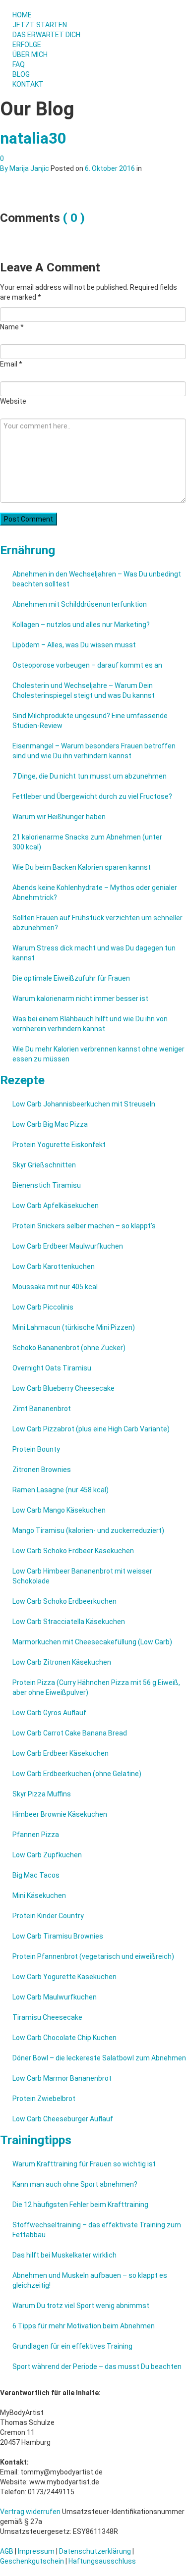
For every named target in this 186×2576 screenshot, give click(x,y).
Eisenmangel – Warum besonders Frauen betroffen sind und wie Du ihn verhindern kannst (94, 751)
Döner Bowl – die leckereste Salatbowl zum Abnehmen (99, 2058)
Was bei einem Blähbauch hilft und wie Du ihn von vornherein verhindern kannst (90, 1024)
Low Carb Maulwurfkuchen (54, 1997)
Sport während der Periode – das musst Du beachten (97, 2366)
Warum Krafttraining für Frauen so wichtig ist (84, 2164)
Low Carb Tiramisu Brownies (57, 1936)
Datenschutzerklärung (95, 2551)
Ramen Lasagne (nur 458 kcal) (60, 1490)
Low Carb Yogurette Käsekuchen (64, 1977)
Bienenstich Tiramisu (46, 1185)
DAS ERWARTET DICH (47, 35)
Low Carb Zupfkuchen (47, 1855)
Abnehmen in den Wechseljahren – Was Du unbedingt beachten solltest (96, 579)
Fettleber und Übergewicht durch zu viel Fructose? (92, 796)
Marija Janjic (29, 168)
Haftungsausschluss (102, 2561)
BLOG (21, 74)
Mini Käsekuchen (39, 1895)
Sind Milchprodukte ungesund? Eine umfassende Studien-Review (90, 721)
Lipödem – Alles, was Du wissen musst (74, 645)
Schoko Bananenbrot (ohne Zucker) (68, 1348)
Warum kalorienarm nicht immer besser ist (80, 998)
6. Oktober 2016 (110, 168)
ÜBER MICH (30, 54)
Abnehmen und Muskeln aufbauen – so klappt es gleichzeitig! (89, 2280)
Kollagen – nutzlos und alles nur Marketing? (81, 625)
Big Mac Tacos (36, 1875)
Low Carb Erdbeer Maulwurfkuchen (67, 1246)
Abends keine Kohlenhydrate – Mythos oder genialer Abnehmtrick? (94, 892)
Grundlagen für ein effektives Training (72, 2346)
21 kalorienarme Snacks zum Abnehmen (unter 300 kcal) (87, 842)
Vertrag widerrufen (30, 2512)
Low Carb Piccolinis (42, 1307)
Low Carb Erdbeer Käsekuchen (60, 1753)
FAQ (18, 64)
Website (13, 401)
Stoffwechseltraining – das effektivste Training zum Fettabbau (96, 2230)
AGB (6, 2551)
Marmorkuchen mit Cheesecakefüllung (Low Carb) (92, 1642)
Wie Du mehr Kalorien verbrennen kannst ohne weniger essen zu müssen (98, 1054)
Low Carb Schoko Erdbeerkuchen (64, 1601)
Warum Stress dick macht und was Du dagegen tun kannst (94, 953)
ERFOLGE (26, 45)
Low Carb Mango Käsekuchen (59, 1510)
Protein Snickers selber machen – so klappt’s (84, 1226)
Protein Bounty (36, 1449)
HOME (22, 15)
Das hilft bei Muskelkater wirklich (64, 2255)
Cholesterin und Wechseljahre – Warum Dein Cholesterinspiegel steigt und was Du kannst (83, 690)
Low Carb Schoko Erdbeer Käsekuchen (73, 1551)
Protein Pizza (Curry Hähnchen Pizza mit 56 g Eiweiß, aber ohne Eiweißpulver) (96, 1687)
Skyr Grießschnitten (44, 1165)
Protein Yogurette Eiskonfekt (59, 1145)
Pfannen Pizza (35, 1835)
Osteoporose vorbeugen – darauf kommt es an (87, 665)
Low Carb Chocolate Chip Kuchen (64, 2038)
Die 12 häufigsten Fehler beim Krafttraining (80, 2204)
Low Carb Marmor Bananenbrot (62, 2078)
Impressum (36, 2551)
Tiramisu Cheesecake (47, 2017)
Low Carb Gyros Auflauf (49, 1713)
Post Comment (28, 519)
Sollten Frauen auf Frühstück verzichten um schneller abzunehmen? (97, 923)
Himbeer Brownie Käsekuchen (59, 1814)
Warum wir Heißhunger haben (59, 817)
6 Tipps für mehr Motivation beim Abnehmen (83, 2326)
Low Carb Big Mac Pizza (50, 1124)
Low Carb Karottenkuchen (53, 1266)
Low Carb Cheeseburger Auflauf (62, 2119)
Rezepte (22, 1080)
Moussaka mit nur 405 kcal (55, 1287)
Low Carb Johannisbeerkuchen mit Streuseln (83, 1104)
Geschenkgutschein (32, 2561)
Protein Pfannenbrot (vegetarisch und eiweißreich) (93, 1956)
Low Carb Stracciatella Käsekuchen (68, 1622)
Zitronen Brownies (41, 1469)
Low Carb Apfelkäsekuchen (55, 1205)
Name (12, 327)
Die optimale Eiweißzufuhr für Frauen (71, 978)
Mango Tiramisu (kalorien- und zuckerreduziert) (88, 1530)
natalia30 (33, 138)
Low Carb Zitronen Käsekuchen (61, 1662)
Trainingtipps (35, 2140)
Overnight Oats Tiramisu (51, 1368)
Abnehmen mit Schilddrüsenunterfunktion (79, 604)
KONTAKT (28, 84)
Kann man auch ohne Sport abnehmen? (74, 2184)
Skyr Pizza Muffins (41, 1794)
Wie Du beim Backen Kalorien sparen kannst (81, 867)
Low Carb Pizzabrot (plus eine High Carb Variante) (91, 1429)
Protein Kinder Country (48, 1916)
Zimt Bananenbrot (41, 1409)
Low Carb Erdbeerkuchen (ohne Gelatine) (76, 1774)
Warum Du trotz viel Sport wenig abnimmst (80, 2306)
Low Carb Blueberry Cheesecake (63, 1388)
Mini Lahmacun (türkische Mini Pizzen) (73, 1327)
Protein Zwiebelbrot (43, 2099)
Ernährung (27, 550)
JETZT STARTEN (39, 25)
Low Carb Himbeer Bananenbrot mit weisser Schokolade (82, 1576)
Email (11, 364)
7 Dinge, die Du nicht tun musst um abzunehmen (89, 776)
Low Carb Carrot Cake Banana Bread (69, 1733)
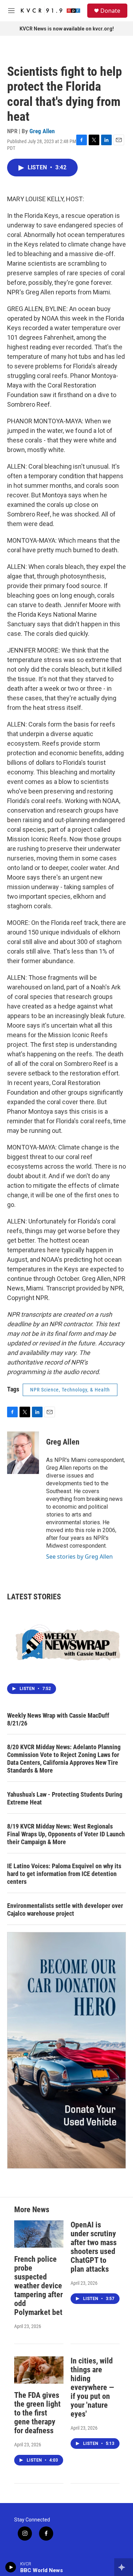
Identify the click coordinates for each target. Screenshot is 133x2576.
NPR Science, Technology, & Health (70, 1389)
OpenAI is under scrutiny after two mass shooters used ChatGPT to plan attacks (94, 2246)
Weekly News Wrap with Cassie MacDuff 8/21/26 (58, 1719)
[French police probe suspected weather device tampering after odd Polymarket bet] (38, 2234)
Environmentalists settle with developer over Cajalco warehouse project (65, 1909)
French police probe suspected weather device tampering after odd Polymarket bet (38, 2286)
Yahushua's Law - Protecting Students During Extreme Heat (64, 1798)
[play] (10, 2567)
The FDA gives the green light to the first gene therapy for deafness (37, 2413)
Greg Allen (42, 131)
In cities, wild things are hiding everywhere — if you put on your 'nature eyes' (92, 2387)
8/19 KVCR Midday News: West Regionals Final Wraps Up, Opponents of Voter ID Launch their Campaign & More (66, 1834)
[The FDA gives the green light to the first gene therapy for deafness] (38, 2370)
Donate (110, 10)
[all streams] (123, 2567)
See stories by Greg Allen (79, 1556)
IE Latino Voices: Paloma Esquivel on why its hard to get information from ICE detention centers (64, 1873)
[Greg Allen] (23, 1452)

◇ ◇ ◇ ◇ ◇ ◇ ◇

What is being asked:
Copy word for word the span of the records above that begins at the line with "Low Carb Karottenkuchen (53, 1266)" and ends at the line with "bet (38, 2286)", including those two lines but not the pictures.

Solved exercise:
Low Carb Karottenkuchen (53, 1266)
Low Carb Cheeseburger Auflauf (62, 2119)
Rezepte (22, 1080)
Moussaka mit nur 405 kcal (55, 1287)
Low Carb Johannisbeerkuchen mit Streuseln (83, 1104)
Geschenkgutschein (32, 2561)
Protein Pfannenbrot (vegetarisch und eiweißreich) (93, 1956)
Low Carb Stracciatella Käsekuchen (68, 1622)
Zitronen Brownies (41, 1469)
Low Carb Apfelkäsekuchen (55, 1205)
Name (12, 327)
Die optimale Eiweißzufuhr für Frauen (71, 978)
Mango Tiramisu (kalorien- und zuckerreduziert) (88, 1530)
natalia30 (33, 138)
Low Carb Zitronen Käsekuchen (61, 1662)
Trainingtipps (35, 2140)
Overnight Oats Tiramisu (51, 1368)
Abnehmen mit Schilddrüsenunterfunktion (79, 604)
KONTAKT (28, 84)
Kann man auch ohne Sport abnehmen? (74, 2184)
Skyr Pizza Muffins (41, 1794)
Wie Du beim Backen Kalorien sparen kannst (81, 867)
Low Carb Pizzabrot (plus eine High Carb Variante) (91, 1429)
Protein Kinder Country (48, 1916)
Zimt Bananenbrot (41, 1409)
Low Carb Erdbeerkuchen (ohne Gelatine) (76, 1774)
Warum Du trotz viel Sport wenig abnimmst (80, 2306)
Low Carb Blueberry Cheesecake (63, 1388)
Mini Lahmacun (türkische Mini Pizzen) (73, 1327)
Protein Zwiebelbrot (43, 2099)
Ernährung (27, 550)
JETZT STARTEN (39, 25)
Low Carb Himbeer Bananenbrot mit weisser Schokolade (82, 1576)
Email (11, 364)
7 Dinge, die Du nicht tun musst um abzunehmen (89, 776)
Low Carb Carrot Cake Banana Bread (69, 1733)
Identify the click coordinates for each target. Screenshot is 133x2576.
NPR Science, Technology, & Health (70, 1389)
OpenAI is under scrutiny after two mass shooters used ChatGPT to plan attacks (94, 2246)
Weekly News Wrap with Cassie MacDuff 8/21/26 (58, 1719)
[French police probe suspected weather device tampering after odd Polymarket bet] (38, 2234)
Environmentalists settle with developer over Cajalco warehouse project (65, 1909)
French police probe suspected weather device tampering after odd Polymarket bet (38, 2286)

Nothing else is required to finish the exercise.